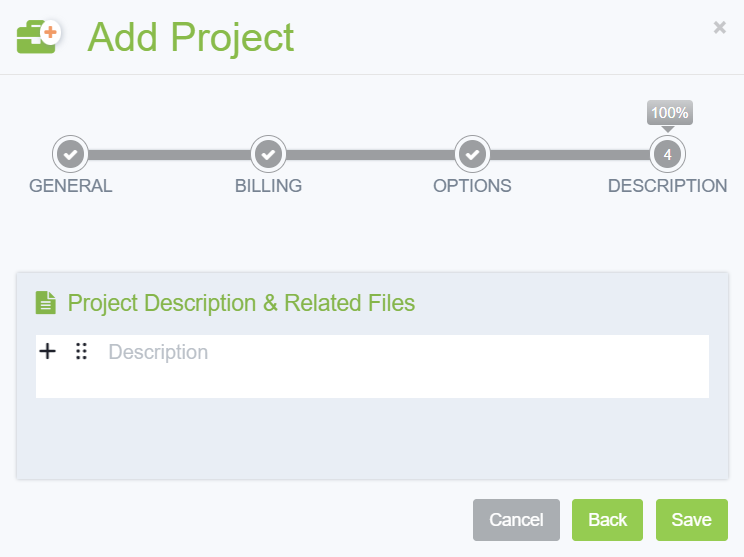
Task: Select step 4 circle in wizard
Action: [x=667, y=154]
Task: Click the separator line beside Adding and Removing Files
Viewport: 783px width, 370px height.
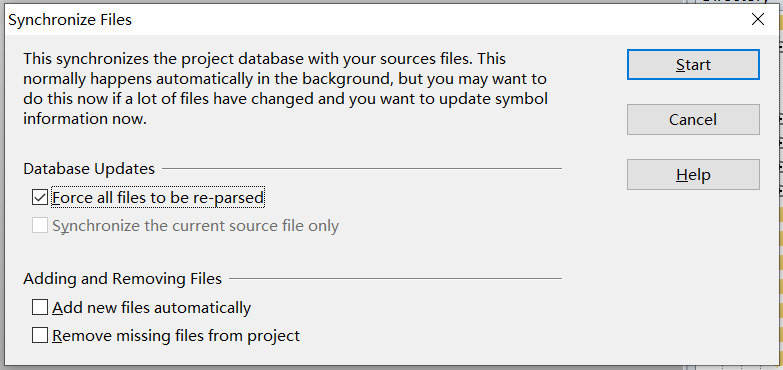Action: (395, 278)
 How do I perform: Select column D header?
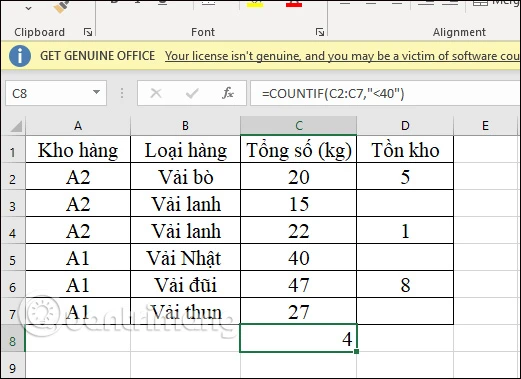point(405,126)
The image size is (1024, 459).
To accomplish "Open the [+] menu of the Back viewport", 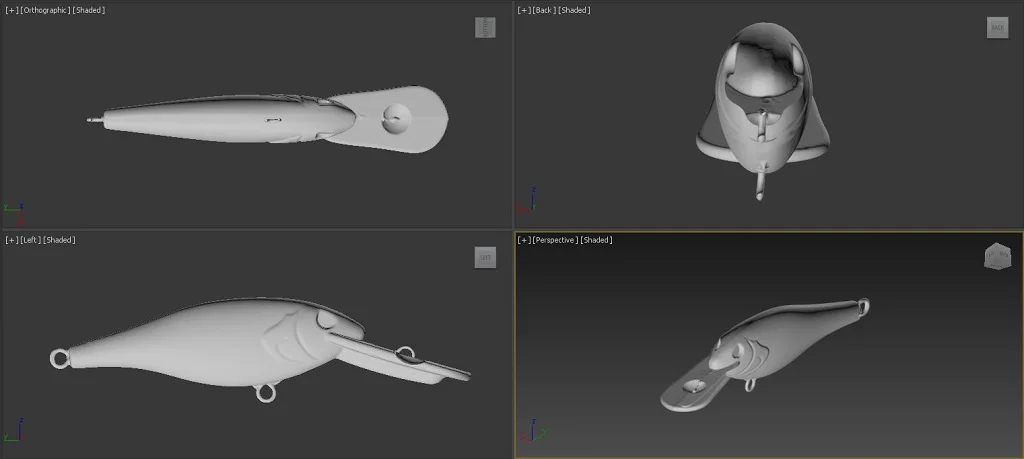I will (522, 10).
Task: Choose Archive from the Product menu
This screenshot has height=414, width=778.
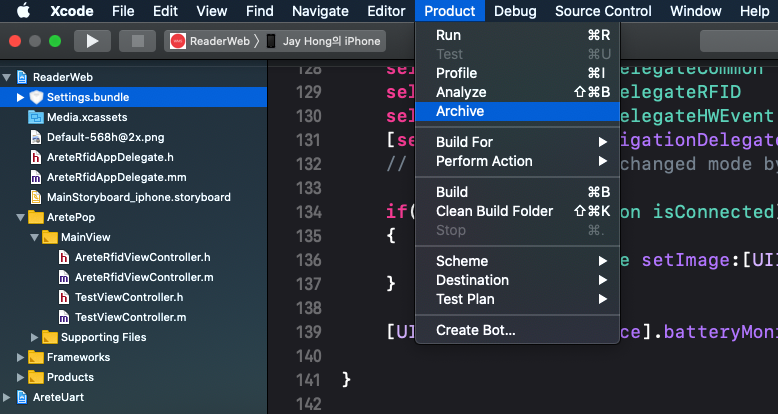Action: tap(460, 111)
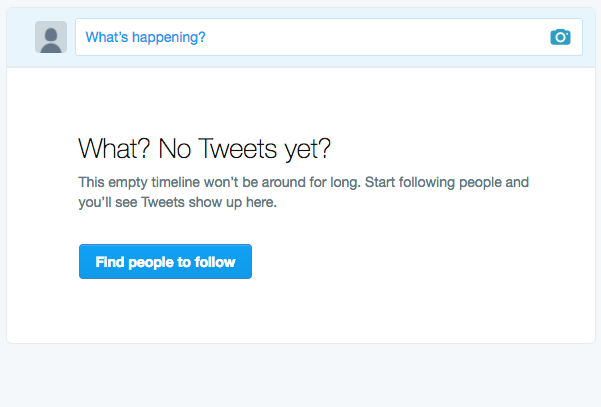
Task: Click the word "yet?" in the heading
Action: (x=307, y=149)
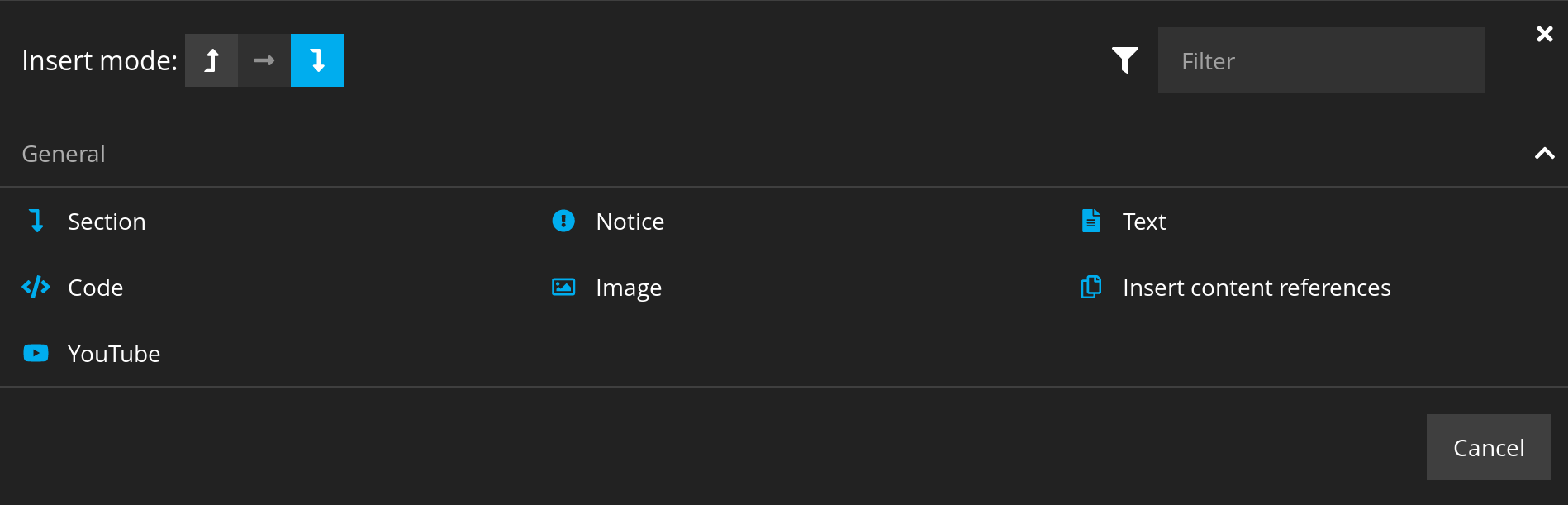Click the Notice element exclamation icon

point(563,221)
***
**How to complete this task:**
Print exactly, with no pictures, the lines above from the one that holds "Task: Click the separator" through the one that holds "The image size is (1024, 459).", both of them included.

**Response to the task:**
Task: Click the separator line beside Adding and Removing Files
Viewport: 783px width, 370px height.
Action: (395, 278)
 How do I perform: Select column D header?
point(405,126)
The image size is (1024, 459).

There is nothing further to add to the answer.